What to work on
#1 In the passage on senators' religion and organized labor, which senators anchor the left on labor issues before the 2010s?
#2 Pick up the passage on senators' religion and organized labor after its final sentence and carry it forward.

Still, the apparent effect of religion on support for organized labor as recently as the 2001–2010 decade is impressive given the growth in party polarization since 1980. While the effect of party swelled in the 2011–2020 model, it was also quite large in the 2000s (−0.62). The unique position of evangelical Protestant senators as a distinct source of opposition to organized labor in these later years of the time-series is particularly notable given this context of greater partisan polarization. Prior to the 2010s, the most consistent finding is that Jewish senators anchor the left and evangelicals anchor the right when it comes to issues of importance to organized labor. Other religions swing between those two poles depending on the decade, but tend to align more closely with Jewish senators in support of organized labor.

Supplied entries
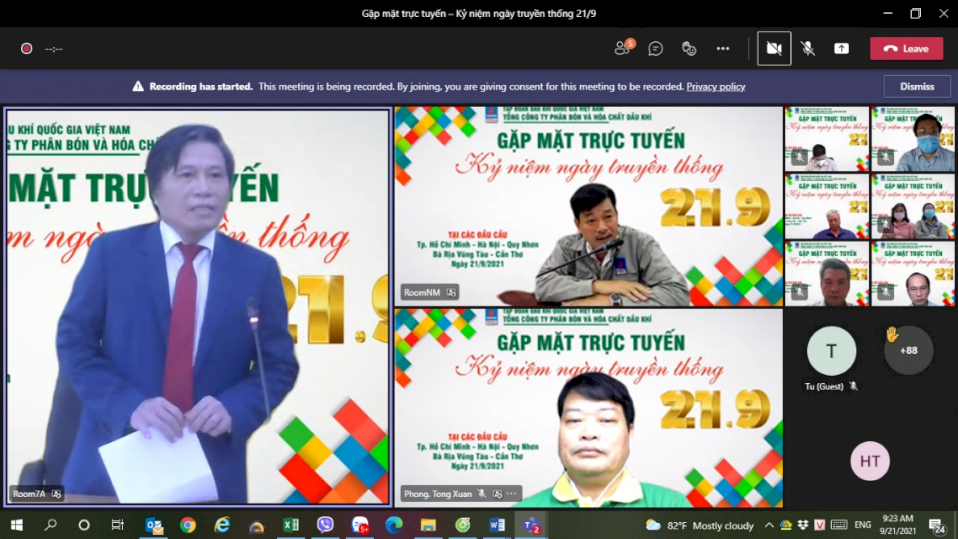Open the Windows Start menu
This screenshot has width=958, height=539.
tap(16, 525)
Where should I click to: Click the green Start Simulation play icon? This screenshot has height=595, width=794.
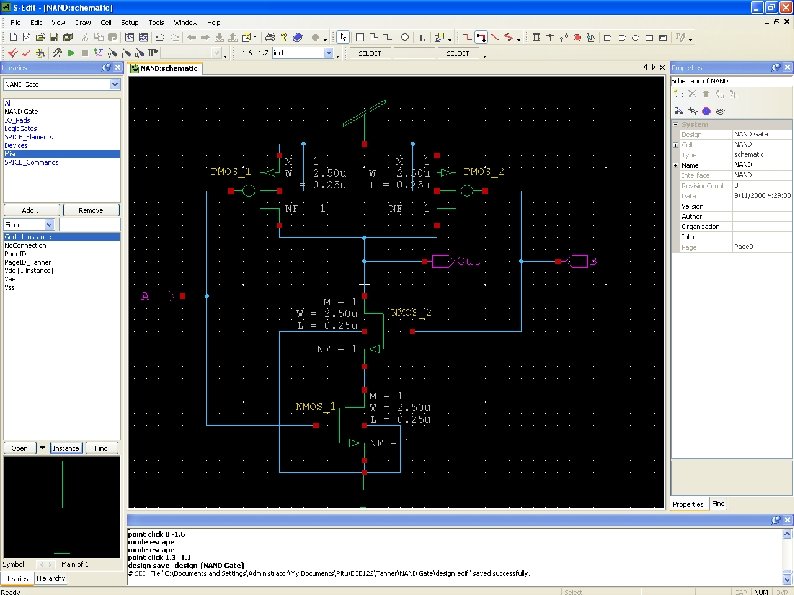click(x=71, y=52)
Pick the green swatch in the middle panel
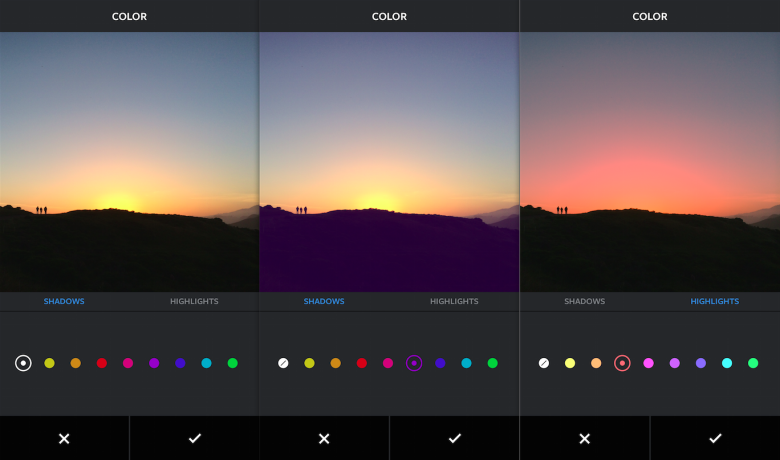780x460 pixels. pyautogui.click(x=492, y=363)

Exercise results
#1 Jewish senators.

#2
Another look at the data further speaks to change over time as revealed in Table 2. Figure 1 shows each religion in the U.S. Senate and their support for labor from 1980 through 2020. The more clustered collection of religious backgrounds earlier in the figure widens over time. However, this widening is not driven by senators from all religions. Instead, we see evangelicals becoming more ardent opponents of labor, paired with increasingly unified support for labor among Jewish senators and those of minority religions faiths. Mainline Protestant and Catholic senators vary between support scores of about 40 and 70 throughout the four decades, while Jewish, “other,” evangelical, and LDS senators migrate away from the center, especially after the early 1990s. In the 1980s and 1990s, Jewish senators' mean pro-labor score is 66, but that grows to 88 in the 2000s, and even reaches a perfect score of 100 in some of the 2010s. A similar dynamic plays out for senators of “other” religious backgrounds. While Jewish and “other religion” senators were growing more pro-labor, evangelical Protestant senators were heading in the other direction. In the 1980s and 1990s, evangelical senators had a mean score of 38, but that fell to 24 in the 2000s, even cratering to single digits in 2018.

Figure 1. Religion and support for organized labor in the U.S. Senate, 1980–2020. Excludes 1983, 1986, 1995, 1998, 1999, and 2007.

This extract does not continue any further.